Written exercise 1:
In the forum thread about the Shimano 333 hub, what brand of ladies' bike was bought for parts?

Extract:
# Shimano 333



## wrongway (Apr 10, 2014)

I wish I had taken a picture of this before I asked these questions so you'd know exactly what year I have. Anyway, I bought a late 60's-early 70's ladies Royce Union bike last night for parts. The '64 Huffy Sportsman I'm working on for my wife has a SA hub that is in a bad way and I can't begin to even get it apart to rebuild or inspect. So, I bought this parts bike and I see the hub is a Shimano 333. Anyone have any experience with these? are they any good? I do have a spare (possibly working) SA hub that I could try my luck at lacing onto the Sportsman rim. I just wanted to avoid that.


----------



## Gordon (Apr 10, 2014)

*Shimano*

I have experience with both the SA and the Shimano. Both seem to be solid, dependable hubs. The coaster brake models are a little more troublesome. A few drops of light oil once in awhile is about all they need.


----------



## wrongway (Apr 10, 2014)

I'll give it a try then. Sheldon Brown didn't rate it to high, though, so I was concerned. I would prefer to put this bike back together the way it was when new (with the SA), but this will have to do for now. Both bikes have the Twist Shift, but the 333 has a bellcrank so I hope it would still work? Do you think so?


----------



## Gordon (Apr 10, 2014)

*3 speed hub*

The end of the cable that threads onto the bell crank is a different size. I can send you a cable end that will fit the Shimano, but it will require removing the Sturmey end. If in the future you want to switch back, I have the replacement ends for Sturmey also. I also have a repair/replacement kit that includes both types of end and a new cable.


----------



## JOEL (Apr 14, 2014)

I have both Shimano 333 and Sturmy AW hubs NOS and some spare parts. 333 cable stop clamps, axle to cable linkage / elbows.


----------

Written exercise 2:
Reproduce the entries from the line with "Task: Open the page_b2.md file" up to and including the line with "Looking at the screenshot, I should click(x=177, y=330).", changing "Open" to "Launch" and leaving everything else as it is.

Data records:
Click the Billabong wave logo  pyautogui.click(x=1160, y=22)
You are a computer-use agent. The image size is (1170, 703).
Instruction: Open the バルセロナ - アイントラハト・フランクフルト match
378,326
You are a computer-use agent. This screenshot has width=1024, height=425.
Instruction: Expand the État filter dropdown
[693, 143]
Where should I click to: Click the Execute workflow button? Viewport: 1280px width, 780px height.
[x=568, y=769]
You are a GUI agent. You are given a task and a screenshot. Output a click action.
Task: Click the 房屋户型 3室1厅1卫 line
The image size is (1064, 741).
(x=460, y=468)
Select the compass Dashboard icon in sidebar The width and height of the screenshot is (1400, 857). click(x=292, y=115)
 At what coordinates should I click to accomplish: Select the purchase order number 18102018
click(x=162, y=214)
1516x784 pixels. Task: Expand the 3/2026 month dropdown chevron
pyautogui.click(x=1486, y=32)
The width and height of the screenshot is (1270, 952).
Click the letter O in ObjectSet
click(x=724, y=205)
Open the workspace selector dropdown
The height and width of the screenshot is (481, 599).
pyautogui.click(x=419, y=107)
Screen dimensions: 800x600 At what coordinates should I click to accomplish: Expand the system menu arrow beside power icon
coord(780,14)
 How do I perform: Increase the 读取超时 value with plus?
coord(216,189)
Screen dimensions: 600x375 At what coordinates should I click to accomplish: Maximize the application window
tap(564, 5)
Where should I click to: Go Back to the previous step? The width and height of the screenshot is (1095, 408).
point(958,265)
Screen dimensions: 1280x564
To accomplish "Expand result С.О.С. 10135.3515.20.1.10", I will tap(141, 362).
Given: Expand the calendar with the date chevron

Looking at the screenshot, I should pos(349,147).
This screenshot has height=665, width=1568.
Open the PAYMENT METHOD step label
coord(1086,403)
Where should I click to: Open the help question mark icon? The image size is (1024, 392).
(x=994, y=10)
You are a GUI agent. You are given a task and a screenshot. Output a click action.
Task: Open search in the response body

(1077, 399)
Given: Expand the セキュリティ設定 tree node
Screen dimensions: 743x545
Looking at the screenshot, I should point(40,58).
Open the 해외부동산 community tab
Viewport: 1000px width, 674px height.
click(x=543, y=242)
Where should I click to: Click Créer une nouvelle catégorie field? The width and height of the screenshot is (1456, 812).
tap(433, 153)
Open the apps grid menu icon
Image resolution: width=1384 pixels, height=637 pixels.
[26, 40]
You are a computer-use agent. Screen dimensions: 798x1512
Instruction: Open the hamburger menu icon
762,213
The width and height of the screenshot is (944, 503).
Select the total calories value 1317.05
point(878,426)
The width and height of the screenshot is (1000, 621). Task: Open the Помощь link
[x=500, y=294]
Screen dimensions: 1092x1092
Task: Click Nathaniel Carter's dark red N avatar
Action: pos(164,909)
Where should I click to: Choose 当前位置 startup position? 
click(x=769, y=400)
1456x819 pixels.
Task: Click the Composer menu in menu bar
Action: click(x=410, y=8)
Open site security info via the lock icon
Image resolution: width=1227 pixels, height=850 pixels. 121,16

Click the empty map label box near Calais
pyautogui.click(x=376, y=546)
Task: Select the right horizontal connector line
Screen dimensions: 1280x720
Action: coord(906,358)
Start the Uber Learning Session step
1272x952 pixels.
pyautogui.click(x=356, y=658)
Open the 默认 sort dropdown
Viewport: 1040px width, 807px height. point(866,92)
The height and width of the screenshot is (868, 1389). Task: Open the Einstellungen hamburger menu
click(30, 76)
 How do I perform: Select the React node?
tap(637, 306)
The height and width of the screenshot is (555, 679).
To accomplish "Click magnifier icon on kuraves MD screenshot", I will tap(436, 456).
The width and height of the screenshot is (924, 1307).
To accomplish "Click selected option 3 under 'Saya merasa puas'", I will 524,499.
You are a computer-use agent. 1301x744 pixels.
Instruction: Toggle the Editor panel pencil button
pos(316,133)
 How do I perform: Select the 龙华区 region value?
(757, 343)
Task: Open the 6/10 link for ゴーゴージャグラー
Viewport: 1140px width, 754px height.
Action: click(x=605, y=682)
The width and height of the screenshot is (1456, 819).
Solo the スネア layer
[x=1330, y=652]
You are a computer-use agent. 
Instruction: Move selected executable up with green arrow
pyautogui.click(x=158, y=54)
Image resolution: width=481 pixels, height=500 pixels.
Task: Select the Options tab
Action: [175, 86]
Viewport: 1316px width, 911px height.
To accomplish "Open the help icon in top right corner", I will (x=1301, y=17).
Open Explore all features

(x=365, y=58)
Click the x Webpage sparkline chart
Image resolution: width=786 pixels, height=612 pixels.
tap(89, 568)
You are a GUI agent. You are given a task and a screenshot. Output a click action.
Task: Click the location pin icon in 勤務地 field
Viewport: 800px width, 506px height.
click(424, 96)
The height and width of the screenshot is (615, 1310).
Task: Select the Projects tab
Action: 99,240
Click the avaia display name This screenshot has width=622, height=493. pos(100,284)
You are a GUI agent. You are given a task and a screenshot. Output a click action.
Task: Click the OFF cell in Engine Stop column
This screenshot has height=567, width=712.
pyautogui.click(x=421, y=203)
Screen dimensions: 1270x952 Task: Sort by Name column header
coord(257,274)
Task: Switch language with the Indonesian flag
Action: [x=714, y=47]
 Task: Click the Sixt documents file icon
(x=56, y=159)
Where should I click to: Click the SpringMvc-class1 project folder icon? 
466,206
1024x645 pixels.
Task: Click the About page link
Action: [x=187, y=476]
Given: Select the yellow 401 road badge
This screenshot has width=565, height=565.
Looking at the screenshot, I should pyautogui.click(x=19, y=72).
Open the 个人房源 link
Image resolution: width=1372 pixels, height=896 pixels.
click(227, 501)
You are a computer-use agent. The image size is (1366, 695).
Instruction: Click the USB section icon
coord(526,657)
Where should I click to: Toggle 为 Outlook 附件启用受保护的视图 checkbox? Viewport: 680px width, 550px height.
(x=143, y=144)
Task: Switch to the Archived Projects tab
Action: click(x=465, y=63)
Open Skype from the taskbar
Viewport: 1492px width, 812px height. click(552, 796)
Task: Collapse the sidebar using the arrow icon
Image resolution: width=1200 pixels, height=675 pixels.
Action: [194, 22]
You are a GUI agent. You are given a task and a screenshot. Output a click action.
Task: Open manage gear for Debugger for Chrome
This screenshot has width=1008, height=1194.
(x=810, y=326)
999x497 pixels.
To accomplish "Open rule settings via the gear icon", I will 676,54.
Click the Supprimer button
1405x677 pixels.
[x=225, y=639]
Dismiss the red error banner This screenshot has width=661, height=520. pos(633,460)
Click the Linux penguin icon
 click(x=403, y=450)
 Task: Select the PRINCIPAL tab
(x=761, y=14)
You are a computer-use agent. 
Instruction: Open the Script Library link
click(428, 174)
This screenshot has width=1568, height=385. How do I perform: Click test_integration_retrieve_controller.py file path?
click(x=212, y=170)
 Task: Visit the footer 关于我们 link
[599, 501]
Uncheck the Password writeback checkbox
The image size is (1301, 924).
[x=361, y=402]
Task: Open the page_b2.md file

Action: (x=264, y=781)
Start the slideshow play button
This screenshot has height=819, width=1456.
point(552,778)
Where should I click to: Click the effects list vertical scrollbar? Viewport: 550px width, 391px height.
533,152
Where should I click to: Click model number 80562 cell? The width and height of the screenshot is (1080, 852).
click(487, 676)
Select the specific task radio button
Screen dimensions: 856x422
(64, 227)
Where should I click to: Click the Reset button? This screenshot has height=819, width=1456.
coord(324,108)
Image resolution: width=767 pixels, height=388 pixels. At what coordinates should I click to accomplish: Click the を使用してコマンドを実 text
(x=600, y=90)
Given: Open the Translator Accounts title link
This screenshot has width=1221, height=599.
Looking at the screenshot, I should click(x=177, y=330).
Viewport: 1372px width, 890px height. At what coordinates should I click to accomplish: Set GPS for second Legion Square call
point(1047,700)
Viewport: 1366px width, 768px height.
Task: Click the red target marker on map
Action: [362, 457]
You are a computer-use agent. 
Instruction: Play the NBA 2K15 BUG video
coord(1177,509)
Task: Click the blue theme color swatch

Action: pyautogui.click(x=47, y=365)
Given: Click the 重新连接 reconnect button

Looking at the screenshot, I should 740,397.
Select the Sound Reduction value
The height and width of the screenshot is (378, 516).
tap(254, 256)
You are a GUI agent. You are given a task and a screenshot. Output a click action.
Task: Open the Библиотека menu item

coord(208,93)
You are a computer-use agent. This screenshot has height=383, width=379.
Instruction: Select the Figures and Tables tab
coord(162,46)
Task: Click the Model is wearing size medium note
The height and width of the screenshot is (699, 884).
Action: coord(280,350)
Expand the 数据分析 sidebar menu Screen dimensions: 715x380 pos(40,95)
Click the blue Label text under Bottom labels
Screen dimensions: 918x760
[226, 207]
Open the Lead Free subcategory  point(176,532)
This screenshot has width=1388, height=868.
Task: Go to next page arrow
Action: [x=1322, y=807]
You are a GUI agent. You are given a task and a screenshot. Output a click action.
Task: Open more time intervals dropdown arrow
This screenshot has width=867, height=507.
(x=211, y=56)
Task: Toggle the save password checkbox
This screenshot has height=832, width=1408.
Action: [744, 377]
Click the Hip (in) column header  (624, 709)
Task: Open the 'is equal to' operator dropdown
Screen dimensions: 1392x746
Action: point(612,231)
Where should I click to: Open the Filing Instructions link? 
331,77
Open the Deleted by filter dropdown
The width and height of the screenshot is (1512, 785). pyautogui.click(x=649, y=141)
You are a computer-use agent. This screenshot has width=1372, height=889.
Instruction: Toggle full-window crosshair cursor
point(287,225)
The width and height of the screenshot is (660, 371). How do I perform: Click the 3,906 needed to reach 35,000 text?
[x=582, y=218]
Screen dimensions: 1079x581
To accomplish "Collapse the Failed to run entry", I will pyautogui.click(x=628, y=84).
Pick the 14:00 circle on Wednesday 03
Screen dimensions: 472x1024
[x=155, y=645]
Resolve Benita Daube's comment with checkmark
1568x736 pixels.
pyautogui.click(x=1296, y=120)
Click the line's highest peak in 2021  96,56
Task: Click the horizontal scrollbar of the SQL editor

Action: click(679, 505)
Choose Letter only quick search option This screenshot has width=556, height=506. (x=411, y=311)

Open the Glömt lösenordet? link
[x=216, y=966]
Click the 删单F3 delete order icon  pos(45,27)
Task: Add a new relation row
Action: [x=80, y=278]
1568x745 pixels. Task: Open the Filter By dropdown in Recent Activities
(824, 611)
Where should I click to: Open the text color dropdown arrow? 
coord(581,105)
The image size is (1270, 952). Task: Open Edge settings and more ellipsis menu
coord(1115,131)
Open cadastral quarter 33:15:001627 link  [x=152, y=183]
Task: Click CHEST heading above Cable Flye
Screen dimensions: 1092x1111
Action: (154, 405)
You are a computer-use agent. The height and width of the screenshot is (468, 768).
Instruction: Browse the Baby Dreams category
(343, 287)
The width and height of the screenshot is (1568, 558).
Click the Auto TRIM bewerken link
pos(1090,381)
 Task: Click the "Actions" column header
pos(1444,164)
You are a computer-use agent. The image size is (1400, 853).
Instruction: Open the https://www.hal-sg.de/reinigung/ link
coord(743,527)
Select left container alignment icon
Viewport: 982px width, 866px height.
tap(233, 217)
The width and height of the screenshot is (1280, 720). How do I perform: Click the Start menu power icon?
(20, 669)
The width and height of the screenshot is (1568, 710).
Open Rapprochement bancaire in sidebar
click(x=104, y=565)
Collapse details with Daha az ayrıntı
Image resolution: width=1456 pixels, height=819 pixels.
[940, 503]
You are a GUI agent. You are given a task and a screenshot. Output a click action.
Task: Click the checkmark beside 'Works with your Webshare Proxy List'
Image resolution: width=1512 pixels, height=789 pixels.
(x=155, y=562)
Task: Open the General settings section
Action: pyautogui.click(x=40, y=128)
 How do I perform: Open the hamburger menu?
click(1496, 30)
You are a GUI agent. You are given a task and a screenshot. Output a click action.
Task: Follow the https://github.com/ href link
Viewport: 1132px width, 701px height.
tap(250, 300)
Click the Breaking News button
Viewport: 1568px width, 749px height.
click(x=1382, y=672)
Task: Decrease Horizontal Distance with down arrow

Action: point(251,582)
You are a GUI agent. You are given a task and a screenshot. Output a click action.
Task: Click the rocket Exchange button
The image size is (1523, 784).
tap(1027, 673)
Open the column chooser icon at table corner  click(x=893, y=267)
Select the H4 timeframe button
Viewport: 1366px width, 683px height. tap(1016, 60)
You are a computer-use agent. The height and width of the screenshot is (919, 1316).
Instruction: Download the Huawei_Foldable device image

Correct response 1:
A Royce Union.

Correct response 2:
Task: Launch the page_b2.md file

Action: (x=264, y=781)
Start the slideshow play button
This screenshot has height=819, width=1456.
point(552,778)
Where should I click to: Click the effects list vertical scrollbar? Viewport: 550px width, 391px height.
533,152
Where should I click to: Click model number 80562 cell? The width and height of the screenshot is (1080, 852).
click(487, 676)
Select the specific task radio button
Screen dimensions: 856x422
(64, 227)
Where should I click to: Click the Reset button? This screenshot has height=819, width=1456.
coord(324,108)
Image resolution: width=767 pixels, height=388 pixels. At what coordinates should I click to accomplish: Click the を使用してコマンドを実 text
(x=600, y=90)
Given: Launch the Translator Accounts title link
This screenshot has width=1221, height=599.
Looking at the screenshot, I should click(x=177, y=330).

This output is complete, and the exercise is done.